>> Start Quoted passage

Image Copyright: stuartphoto / 123RF Stock Photo

Topics: Dave Kurlan, sales rejection, overcoming rejection, salesmind, fear of rejection, Tout

The Other Rejection - How Salespeople Struggle to Cope

Posted by Dave Kurlan on Wed, May 09, 2012 @ 13:05 PM

rejection

My colleague, Frank Belzer, just posted a terrific, thought-provoking article on Rejection.  Please read that first for the rest of my article to have the proper context.

Five years ago, Passive Rejection wouldn't have been an article topic because back then, it was rare to not get your repeated calls returned.  By contrast, today it's unusual when a prospect returns one of your first 5 voicemail messages!

Let's take a deeper look into Passive Rejection.  Frank mentioned a former colleague who handled Active Rejection just fine but didn't handle Passive Rejection in an acceptable way.  If Passive Rejection is akin to being ignored, then what is it about being ignored that causes the problem?

After reading Frank's article, I gave this some thought and identified the following 10 reactions to Passive Rejection:

  1. Fear - What if I never reach this person?

>> End Quoted passage
>> Start Stored rows

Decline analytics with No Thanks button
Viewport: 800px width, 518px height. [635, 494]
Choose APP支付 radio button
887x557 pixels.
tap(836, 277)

>> End Stored rows

Written tasks:
A: In the article on passive rejection, how many reactions to Passive Rejection does the author say he identified?
B: Write out everything in the passive rejection article from "Let's take a" down to "reach this person?", renaming "Passive Rejection" as "Silent Rejection" wherever it occurs.

Task answers:
A: Ten reactions.

B:
Let's take a deeper look into Silent Rejection.  Frank mentioned a former colleague who handled Active Rejection just fine but didn't handle Silent Rejection in an acceptable way.  If Silent Rejection is akin to being ignored, then what is it about being ignored that causes the problem?

After reading Frank's article, I gave this some thought and identified the following 10 reactions to Silent Rejection:

  1. Fear - What if I never reach this person?